A performance measure can have multiple meanings. Some QBs don't throw for many yards because they barely get on the field, and this can happen for many reasons; they might not be good enough, but they also could be drafted to a team with a good starter in place, or get injured, etc. Below the 1000 yards passing mark, the data are all spread out across the score spectrum--there is no correlation there. Above the line, however, the correlation is a whopping r=.51 (r=.49 for TDs thrown), right up there with some of the strongest coefficients reported anywhere in organizational psychology.
Another way to look at the strength of these correlations is that for this sample, the QBs who scored below the median Wonderlic score (for QBs) of 27 averaged 5,202 passing yards and 31.2 TDs over their first four years, whereas those scoring above the median averaged 6,570 yards and 40.8 TDs over the same period. Seems like the cognitive measure might be worth something after all!

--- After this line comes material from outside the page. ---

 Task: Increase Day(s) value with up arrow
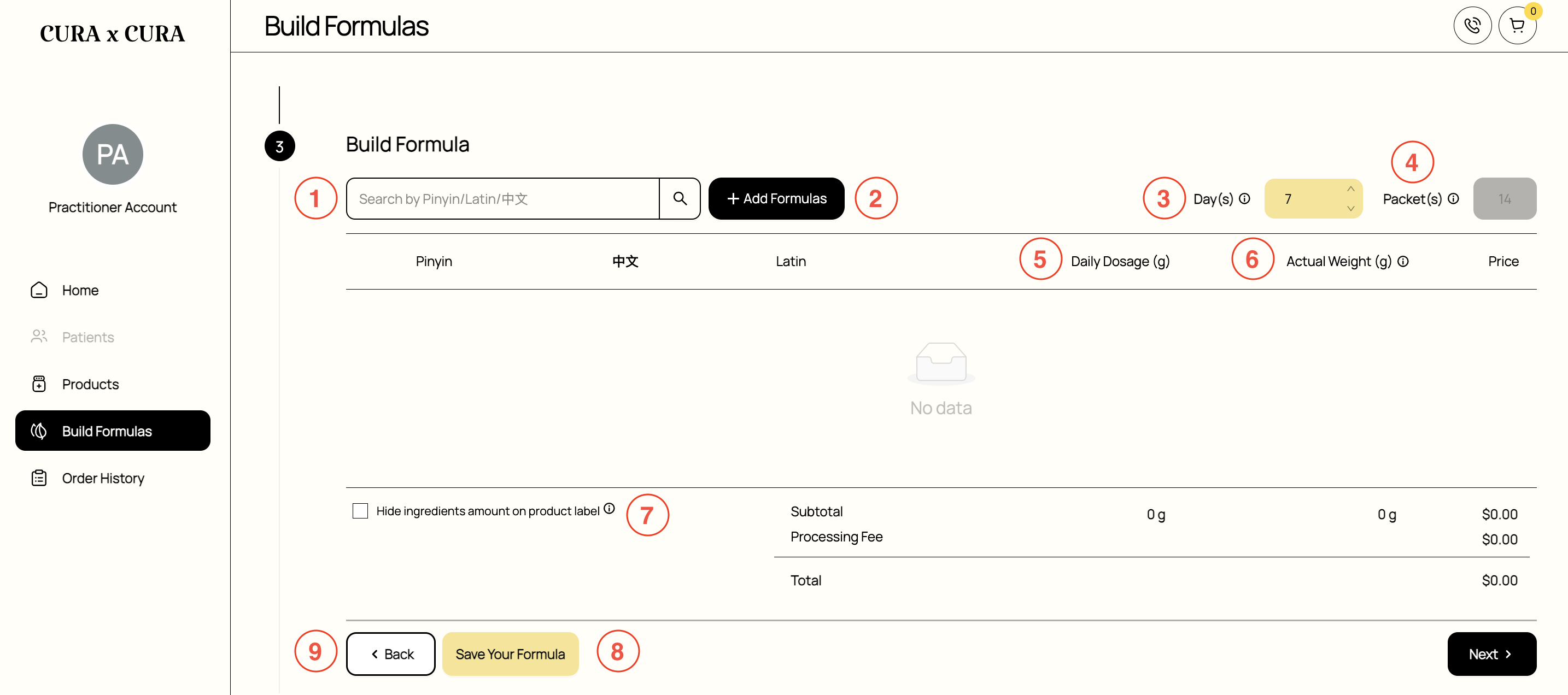1351,189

Of course, you might ask where should the cut-off be? How did we pick 1,000 yards? We tried it again with QBs who had started more than 5 games, and the same pattern replicates, but there is a bit of a caveat. Craig Krenzel, who studied molecular genetics at Ohio State and had a less-than-stellar stint with the Bears, scored very high on his aptitude test. He threw for about 800 yards in the pros, and started 5 games. If you change the thresholds and include him, then the overall predictive validity of the aptitude test goes down a little--that's the problem with small sample sizes--the anecdotes can actually affect the statistics in a non-trivial way.
All in all we think the data linking aptitude test scores with NFL performance is much more interesting than is currently recognized. In fact, for QBs drafted between 2000 and 2004 the data suggest there is a definite link between aptitude test scores and on-field performance. And we went through this exercise because it illustrates a lot of lessons we try to share with our customers. Think carefully about the measure of performance; make sure you recognize that there can be many reasons for good or bad performance that are unrelated to the test; plot your data so that you can visualize what's going on; and beware of making inferences in small samples.